*Aim of the task*.
Your reply should set down word for word each line below from the one with "1184x822 pixels. How" through the final line, both included, but none of the pictures.
┌─ Data provided
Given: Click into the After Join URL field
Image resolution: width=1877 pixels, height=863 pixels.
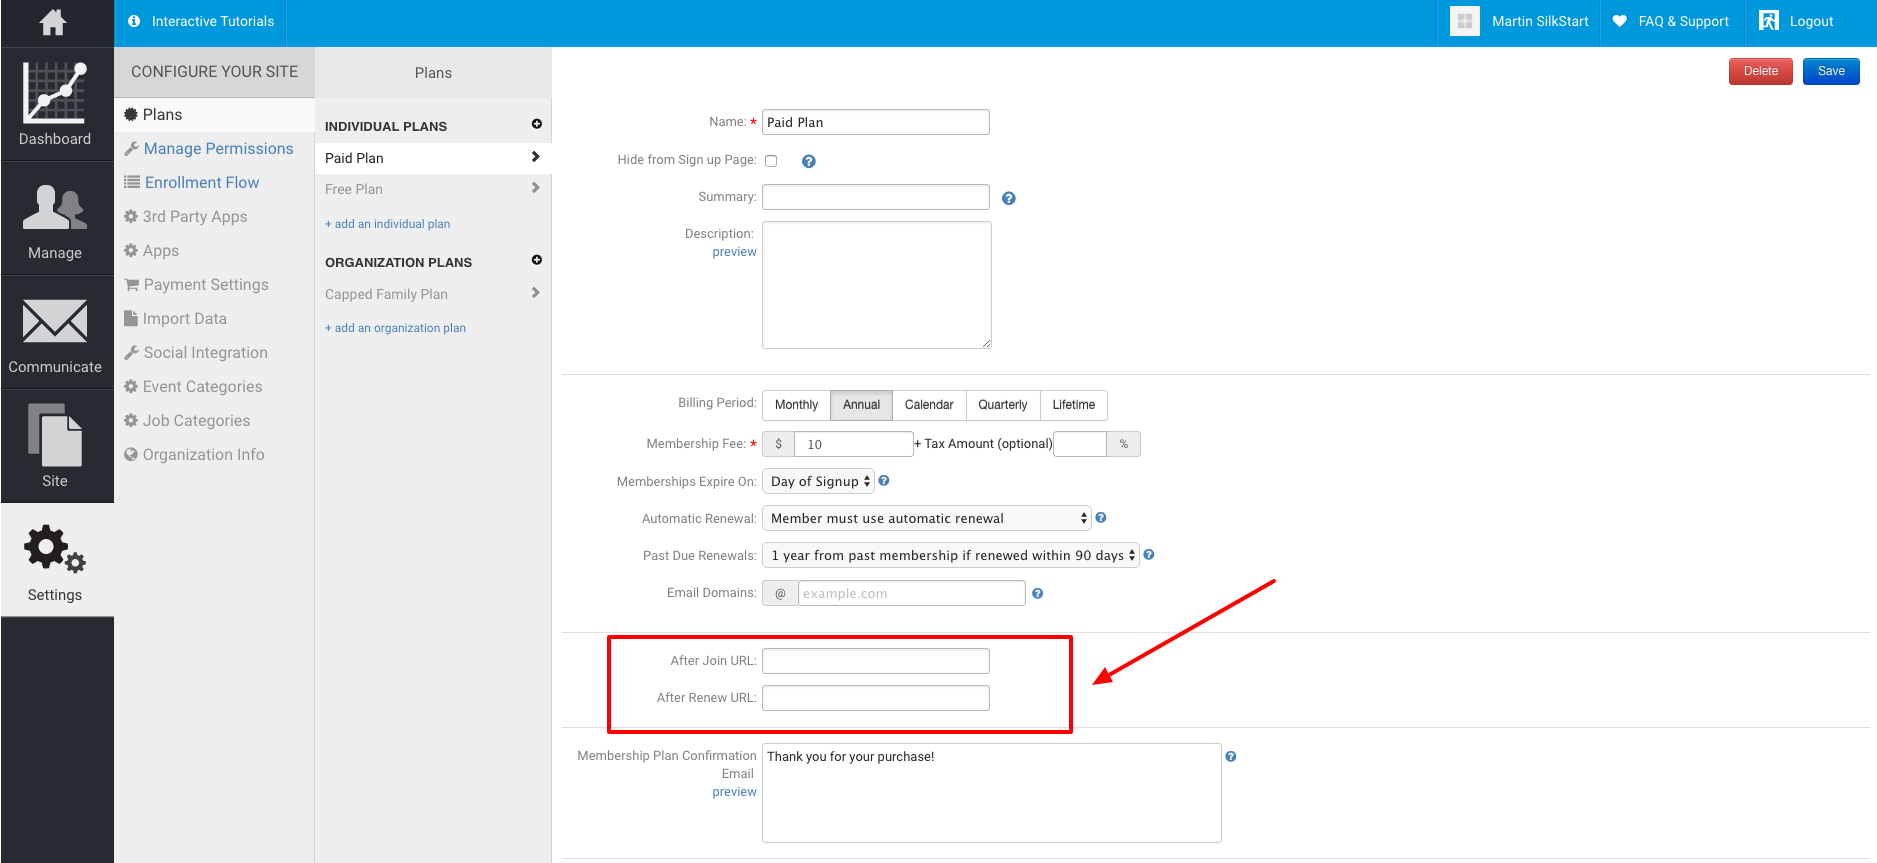Looking at the screenshot, I should coord(875,661).

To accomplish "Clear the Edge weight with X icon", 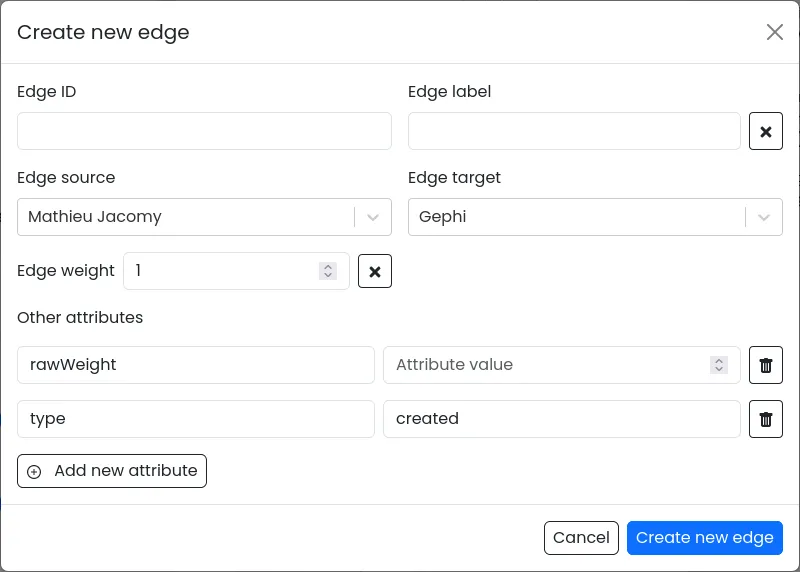I will pyautogui.click(x=375, y=271).
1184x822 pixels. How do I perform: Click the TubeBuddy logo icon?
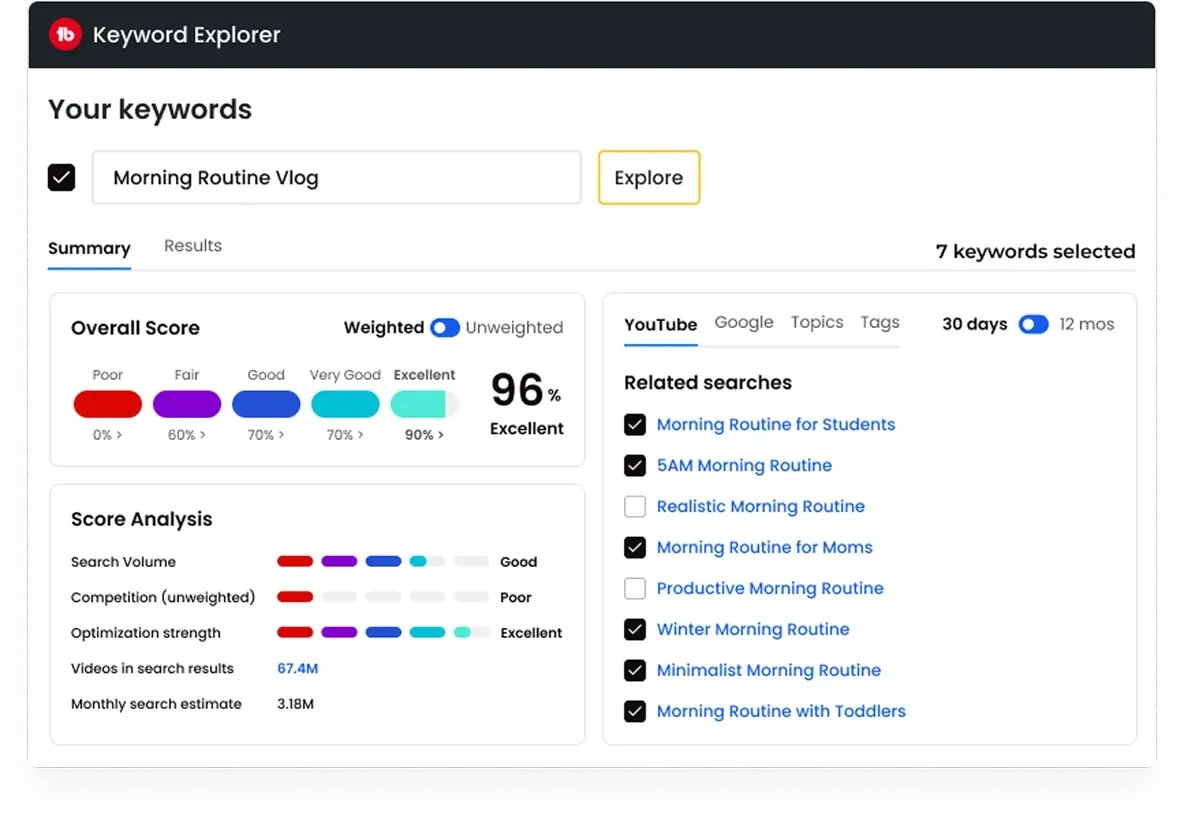[x=65, y=35]
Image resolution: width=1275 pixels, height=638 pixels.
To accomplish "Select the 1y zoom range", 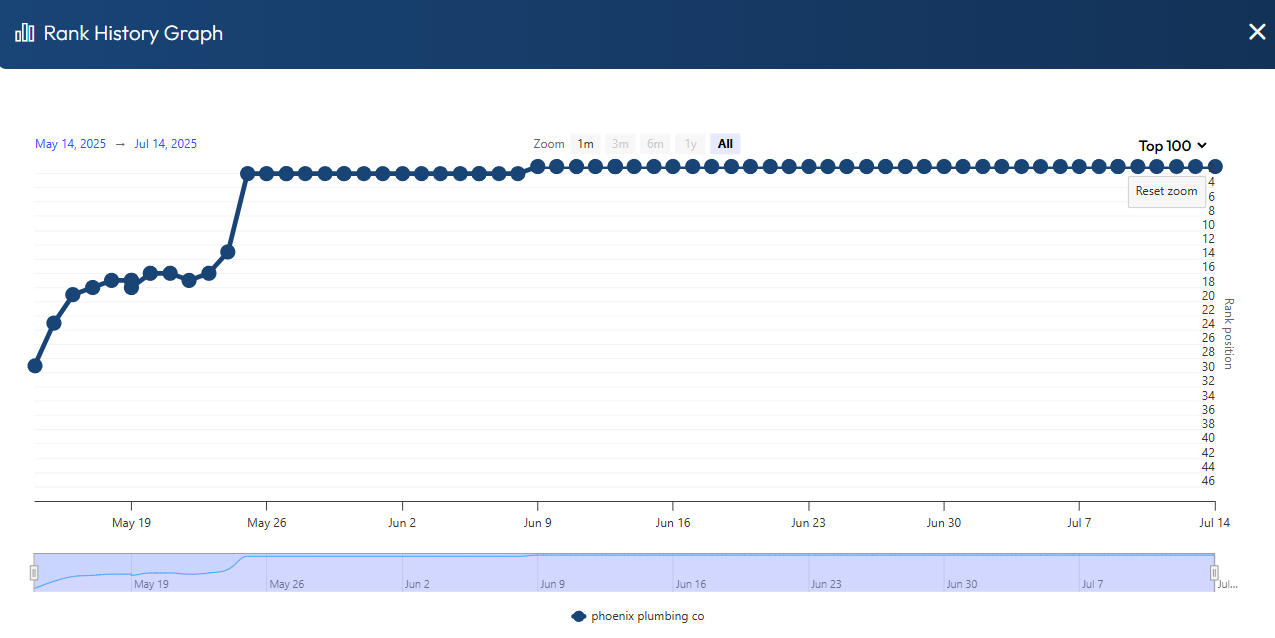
└─
*Answer for the task*.
1184x822 pixels. How do I perform: Click the TubeBuddy logo icon?
[x=65, y=35]
Image resolution: width=1275 pixels, height=638 pixels.
To accomplish "Select the 1y zoom range", 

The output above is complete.